Boulevard de l’Uprona, nous sommes dans « la rue des spectacles ». Sur moins de 50 mètres, on trouve cinq night clubs, deux restaurants, un bistrot et deux cafés. Pas moins ! Plus deux distributeurs de billets - sait-on jamais - pour ceux qui seraient à court d’argent. Dans ce périmètre du centre-ville, ouvriers turcs travaillant sur le chantier de la future ambassade américaine ou contremaîtres chinois croisent les clients burundais et autres, à la recherche de plaisirs nocturnes.
Une voiture aux vitres teintées s'arrête, embarque une jeunette en robe courte, démarre en trombe, sans doute de peur d’exposer aux regards indiscrets sa plaque minéralogique.
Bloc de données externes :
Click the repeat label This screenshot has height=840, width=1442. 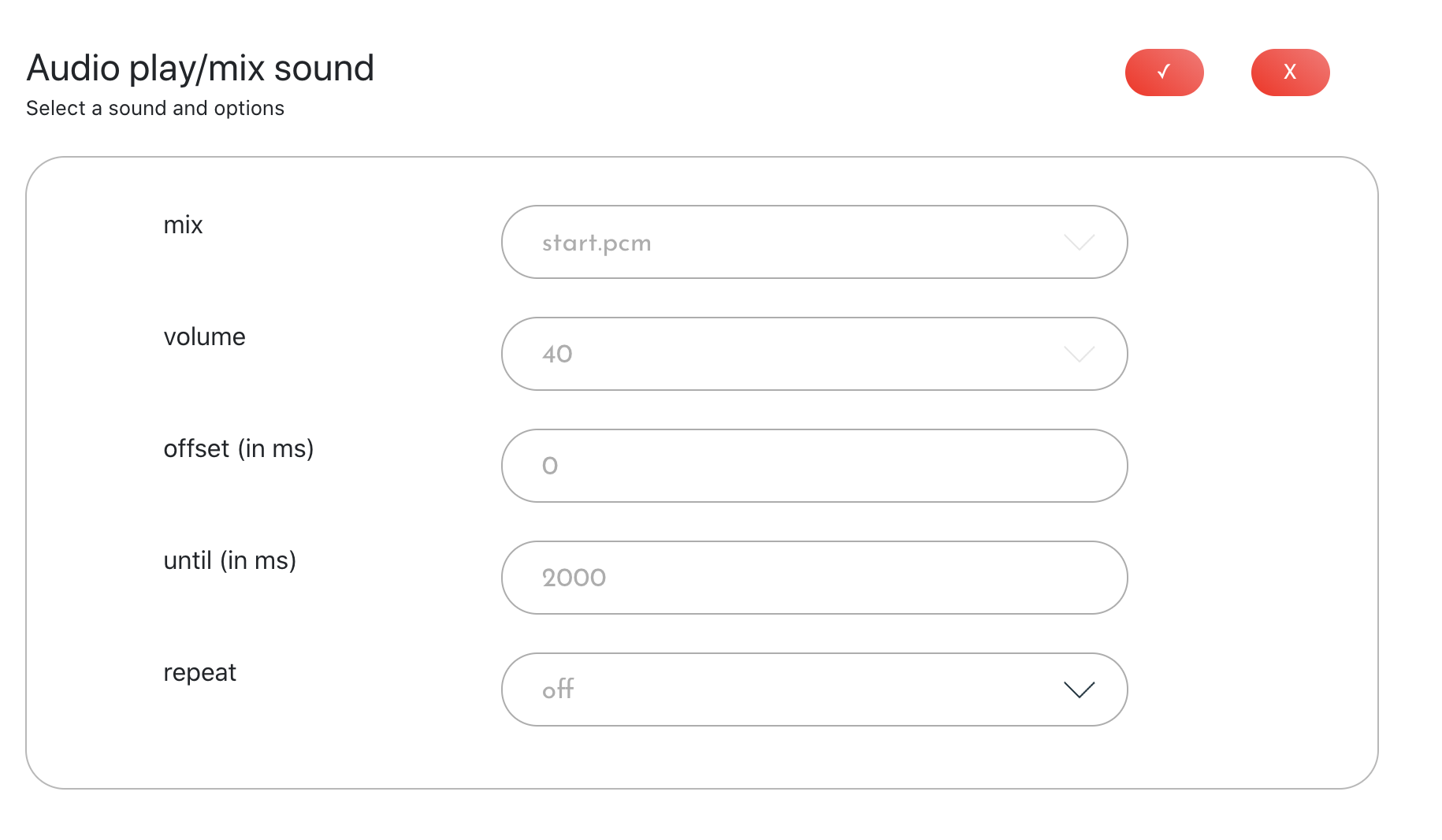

Ce sont souvent des jeunes filles venues de l'intérieur, attirées par le mirage de la capitale, et qui n’ont pas d’autre choix pour survivre. Sans formation, ces anciennes « bonnes » et ces veuves se retrouvent sans transition sur le trottoir.
Sous le sceau de l’anonymat, l’une d’elles admet travailler à contrecœur : « mon corps reste insensible, alors que cela devrait être un moment de plaisir, d’épanouissement. C’est dur, mais je n’ai pas le choix. » Au centre-ville, la passe est à 15 000 Fbu (5280 F CFA). Dans les quartiers populaires, elle se situe entre entre 2000 et 5000 Fbu (entre 700 et 1800 F CFA).
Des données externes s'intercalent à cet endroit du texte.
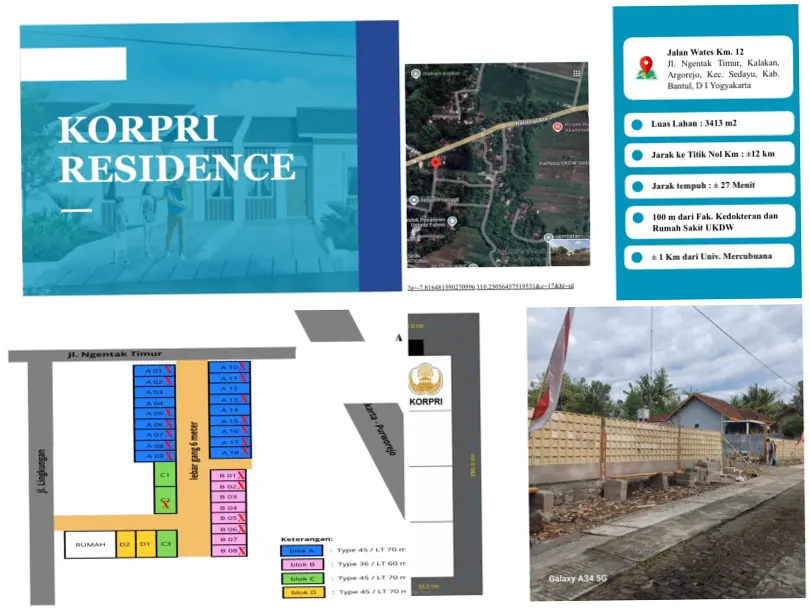Open the Google apps grid icon on the map
The image size is (810, 612).
click(575, 73)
Dans un pays où le taux de prévalence du sida est élevé, elles prennent des risques inconsidérés, certains clients refusant de porter le préservatif, quitte à débourser plus. Il y a aussi les risques de viol, le cas de clients refusant de régler la passe, les malfrats qui dépouillent les filles de leur recette ou les inévitables rafles de la police. « Nous sommes des parias », se lamente Adèle, une prostituée de Kamenge. « Je préfère les clients étrangers. Ils sont plus réglos », tranche Anne.
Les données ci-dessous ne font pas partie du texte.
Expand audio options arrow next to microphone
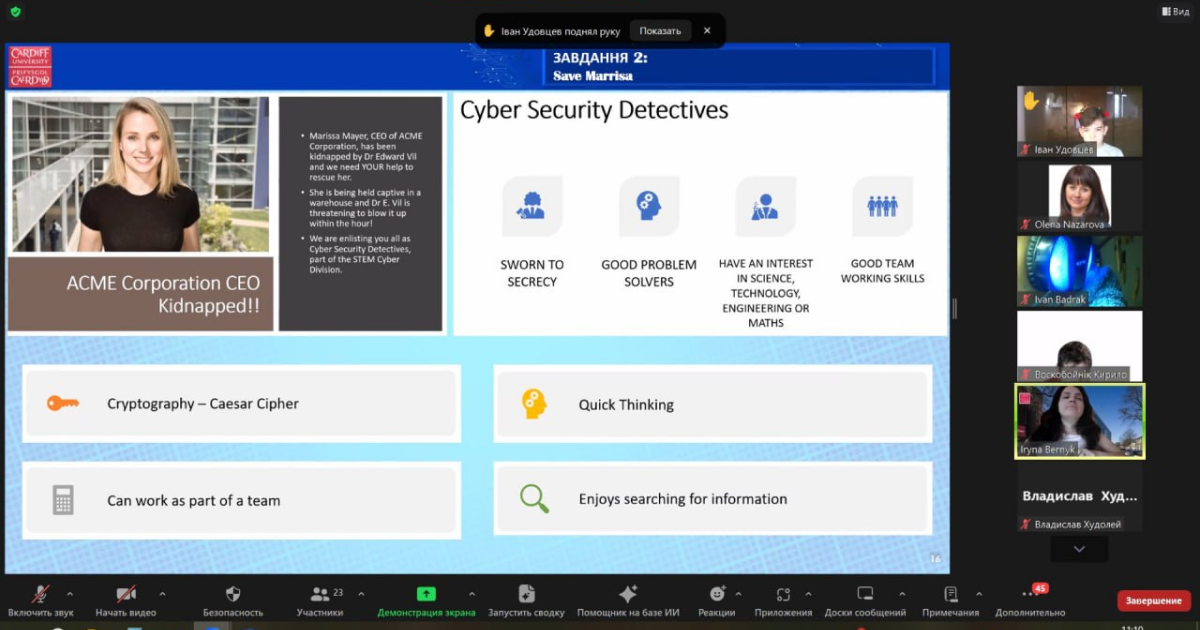 69,594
Dans la commune Buyenzi, quelques « travailleuses du sexe » se sont mieux organisées. Elles ont loué en commun une maison. Les clients savent où les trouver. Aïcha décrit leur vie quotidienne : « Nous sommes au nombre de quatre dans une maison de quatre chambrettes. Le client fait son choix en arrivant. Le prix est fonction de ses désirs. Il peut même manger avec nous, à condition, bien entendu, de payer son repas. »
A, 45 ans, chauffeur de camion-remorque, reconnaît être un client régulier des filles de joie : « Je suis veuf. Je vais souvent chez une prostituée. C’est rapide et moins compliqué que de prendre une seconde épouse. »
Jean d’Arc Kabanga, coordinatrice de la SWAA-Burundi (Society for Women Against Aids in Africa), explique que son ONG encadre les travailleuses de sexe et les sensibilise à l’usage du préservatif.
Elle assure que certaines prostituées parviennent à se refaire une autre vie. Notamment, grâce à l’assistance de caisses de solidarité, elles peuvent démarrer un petit commerce et devenir autonome. La coordinatrice de SWAA-Burundi déplore néanmoins le recrutement croissant de jeunes élèves, étudiantes et femmes domestiques par d’anciennes prostituées. A cause de la précarité de la vie, les jeunes filles n’arrivent pas à résister à l’attrait de l’argent facile, précise t-elle.